In her concession speech outside the town of Jackson, she sounded like someone looking beyond Wyoming to a bigger stage. "I have said since January 6 that I will do whatever it takes to ensure Donald Trump is never again anywhere near the Oval Office - and I mean it," she said.
Despite being defeated by Joe Biden, Trump retains an iron grip on the Republican Party, which in February adopted as part of its official policy platform the falsehood that the mayhem at the Capitol constituted "legitimate political discourse."
"They say January 6 won’t be much of a voting issue in 2022. Perhaps," tweeted conservative US political commentator Bill Kristol ahead of Tuesday’s primary. "But it was in fact a defining moment for the country, and whether we take it seriously or not, today remains a defining question for us as a country. Liz Cheney takes it seriously. We all should."
Only one other Republican, Adam Kinzinger, joined Cheney’s rebellion -- but the young Illinois congressman has chosen to retire rather than fight for reelection. Both have been tarred as "RINOs" -- "Republicans in name only" -- by colleagues with far less conservative voting records.
Other Republican lawmakers have tried to walk a fine line between condemning Trump’s role in the bid to overthrow the 2020 election -- including the storming of the Capitol -- and staying in his good graces.
"The president of the United States summoned this mob, assembled the mob, and lit the flame of this attack," she said as she explained why Trump deserved blame for the insurrection -- reprising word-for-word a withering assessment she first deployed during Trump’s second impeachment.
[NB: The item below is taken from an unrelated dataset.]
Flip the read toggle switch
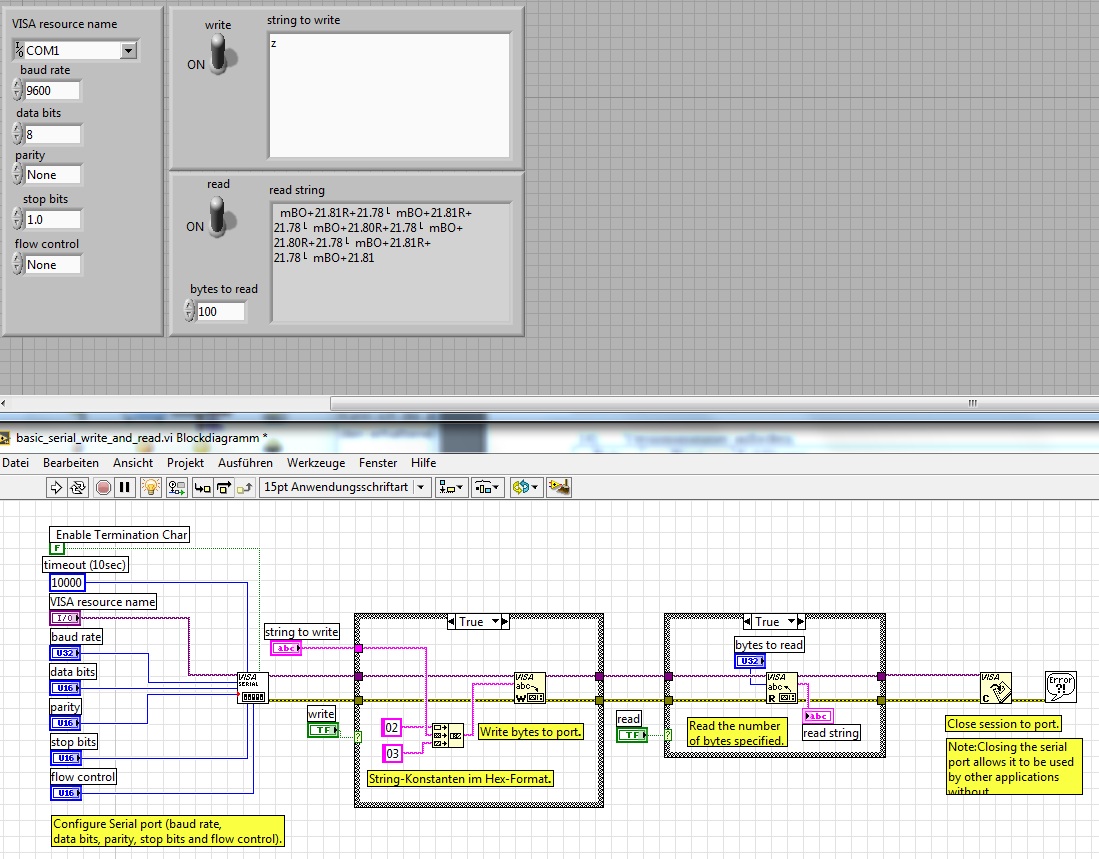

Cheney, the elder of Dick Cheney’s two daughters, comes from a family that is the equivalent of political royalty in staunchly conservative Wyoming. From 1979 to 1989, her now 81-year-old father held the House seat that she now occupies.
Dick Cheney resigned from Congress to become defence secretary under president George H W Bush and went on to serve for eight years as vice president under president George W Bush. After graduating from University of Chicago law school, Liz Cheney worked for the International Finance Corporation and served in various State Department posts.